EXTRAIT DU DOCUMENT
====================
Les conséquences pour le travail social sont importantes avec notamment le développement d’une relation asymétrique avec les habitants ou le « faire pour » domine, une prédominance d’une approche par politique et par public (le silo) et une emprise de la logique de réparation. La croissance de la demande constitue un véritable « tonneau des danaïdes », qui peut provoquer de l’épuisement et de la perte de sens. Sans omettre le contexte d’une société qui valorise peu la relation humaine. Il est utile de rappeler à cet égard que la désaffection des métiers ne touche pas seulement le champ social, mais également celui de l’éducation et celui de la santé, et plus globalement tous les métiers d’accompagnement humain.
====================
DONNÉES EXTRAITES
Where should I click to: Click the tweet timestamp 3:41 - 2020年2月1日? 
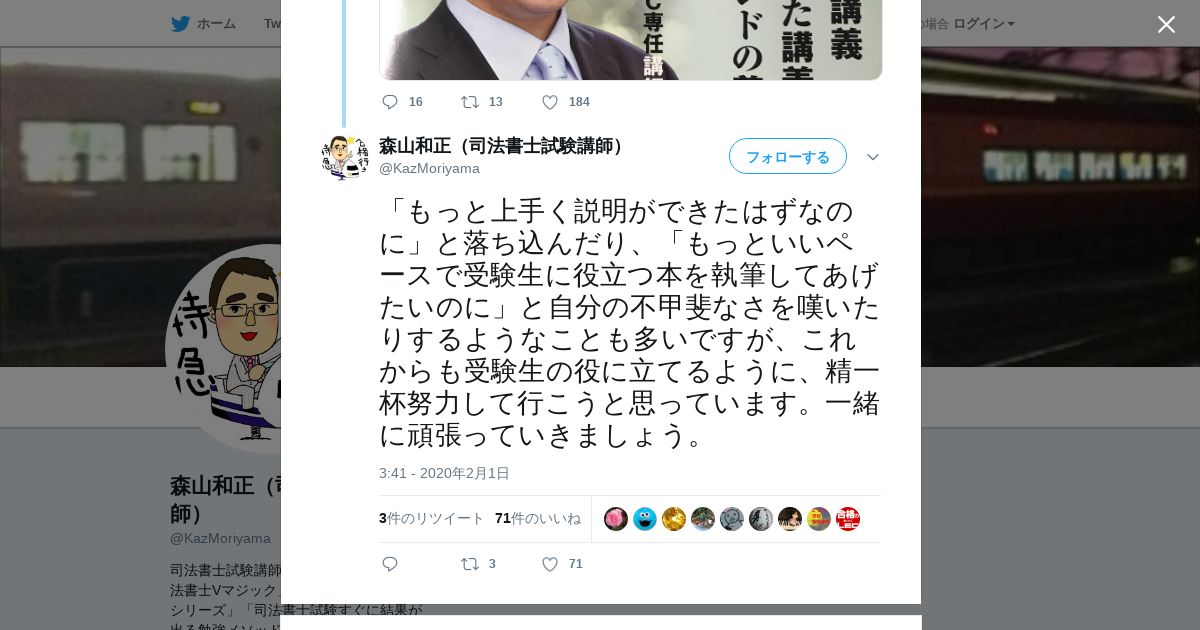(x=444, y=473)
====================
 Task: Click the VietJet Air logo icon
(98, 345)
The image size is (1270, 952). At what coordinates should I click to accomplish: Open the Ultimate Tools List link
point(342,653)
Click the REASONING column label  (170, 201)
====================
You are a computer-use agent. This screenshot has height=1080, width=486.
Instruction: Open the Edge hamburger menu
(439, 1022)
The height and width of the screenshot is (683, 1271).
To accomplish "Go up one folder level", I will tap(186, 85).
====================
CONSIGNE
Poursuivez le texte sur le travail social après sa dernière phrase. Les données ne jouent aucun rôle ici.

RÉPONSE
En parallèle, malgré le caractère annoncé comme prioritaire de la prévention dans tous les schémas et documents stratégiques des départements, elle peine à se concrétiser. Pourtant elle est essentielle pour s’attaquer d’avantage aux causes et contenir le poids des politiques réparatrices. Il est utile à cet égard de distinguer la prévention ciblée (ex : prévention spécialisés, ateliers mémoire, ...) de la prévention globale. Cette dernière a vocation à agir sur l’environnement, en accompagnement les personnes et en aidant la société à changer. Ce qui est appelé développement social, développement humain, développement local [1].…

Renouer avec l’ambition de transformation sociale

La complexité des problématiques ne permet pas à une institution seule de les traiter. La prévention globale ne peut donc s’envisager sans s’appuyer sur des partenariats diversifiés et sur la promotion du pouvoir d’agir des personnes concernées. Ce qui nécessite d’adopter une posture de « faire avec ». Ce mode d’action s’appuie sur une logique de projet, ce qui impose de gérer la tension avec la logique de guichet (voir supra). Bien logiquement, cette orientation impose une adaptation de l’organisation, du management, et des modalités de travail des acteurs concernés.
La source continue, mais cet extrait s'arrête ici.